The term "blood-chilling film" can be taken literally. Leids University Medical Center researchers found that watching a horror movie causes more blood clotting factor VIII to get into the blood.
The research results are published in The British Medical Journal.
"We had the suspicion that fear could cause the blood to clog faster", says Banne Nemeth, doctoral researcher at the LUMC Clinical Epidemiology. A threatening situation can be associated with injuries. It is then an advantage if your blood prompts faster, so you are less likely to suffer from fatal bleeding.
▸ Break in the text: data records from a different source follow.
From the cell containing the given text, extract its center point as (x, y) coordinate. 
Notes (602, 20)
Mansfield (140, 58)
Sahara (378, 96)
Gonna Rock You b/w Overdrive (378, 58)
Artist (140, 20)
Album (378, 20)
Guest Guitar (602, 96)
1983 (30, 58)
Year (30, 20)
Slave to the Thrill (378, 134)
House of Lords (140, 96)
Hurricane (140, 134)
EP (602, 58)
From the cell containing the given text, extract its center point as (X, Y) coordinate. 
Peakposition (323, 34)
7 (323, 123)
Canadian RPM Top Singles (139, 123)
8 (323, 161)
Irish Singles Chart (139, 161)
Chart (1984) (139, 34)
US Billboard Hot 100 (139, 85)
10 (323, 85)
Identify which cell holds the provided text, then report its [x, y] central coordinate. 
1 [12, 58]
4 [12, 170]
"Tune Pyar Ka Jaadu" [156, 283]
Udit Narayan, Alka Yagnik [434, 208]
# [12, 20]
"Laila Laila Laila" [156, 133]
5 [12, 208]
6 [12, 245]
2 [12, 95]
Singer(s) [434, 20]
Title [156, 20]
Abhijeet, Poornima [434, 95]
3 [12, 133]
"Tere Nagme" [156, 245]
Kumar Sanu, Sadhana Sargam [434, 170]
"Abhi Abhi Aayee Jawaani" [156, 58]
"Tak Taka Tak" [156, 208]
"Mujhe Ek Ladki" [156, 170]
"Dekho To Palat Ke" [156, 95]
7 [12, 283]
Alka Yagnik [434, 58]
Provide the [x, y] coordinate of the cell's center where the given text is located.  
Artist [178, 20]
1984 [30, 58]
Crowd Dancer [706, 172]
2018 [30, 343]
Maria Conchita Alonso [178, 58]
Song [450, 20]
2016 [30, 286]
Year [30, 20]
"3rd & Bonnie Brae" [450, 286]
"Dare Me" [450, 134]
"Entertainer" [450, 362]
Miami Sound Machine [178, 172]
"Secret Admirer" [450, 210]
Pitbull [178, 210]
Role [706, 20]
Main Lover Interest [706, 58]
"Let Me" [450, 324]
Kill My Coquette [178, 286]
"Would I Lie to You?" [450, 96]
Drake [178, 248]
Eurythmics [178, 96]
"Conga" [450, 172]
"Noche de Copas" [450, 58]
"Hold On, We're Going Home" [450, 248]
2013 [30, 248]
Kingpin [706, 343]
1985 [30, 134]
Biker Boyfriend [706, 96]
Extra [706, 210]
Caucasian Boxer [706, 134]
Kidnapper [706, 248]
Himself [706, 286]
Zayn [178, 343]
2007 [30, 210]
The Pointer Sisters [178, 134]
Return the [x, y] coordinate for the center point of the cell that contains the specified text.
14 healthy participants, all under the thirty years, watched about 90 minutes to the horror movie Insidious; A week later, they watched for a not so scary but educational film about champagne (A year in Champagne). Ten participants watched these two films in reverse order. Blood values were measured before and after the films. In 12 participants (57 percent), the amount of coagulation factor VIII increased after watching the horror movie, which occurred only in 3 (14 percent) participants after the movie about champagne.
Avoid Horror Movies?
Increasing coagulation factors does not mean that blood clots are immediately triggered, Nemeth reassures. People with increased clotting tendency therefore do not have to avoid horror movies. Blood clotting is caused by a cascade of proteins that become active. "We have measured four proteins and only blood clotting factor VIII is shown in a significant proportion of horror film viewers," said Nemeth.
There is always a balance between clotting and anti-clotting in the body, the researcher explains. The body appears to get ready to allow the blood to clot quickly, but need more incentives, such as a wound. "Damaged tissue releases tissue factor, which activates the clotting, but it's probably faster if there are more clotting factors in the blood."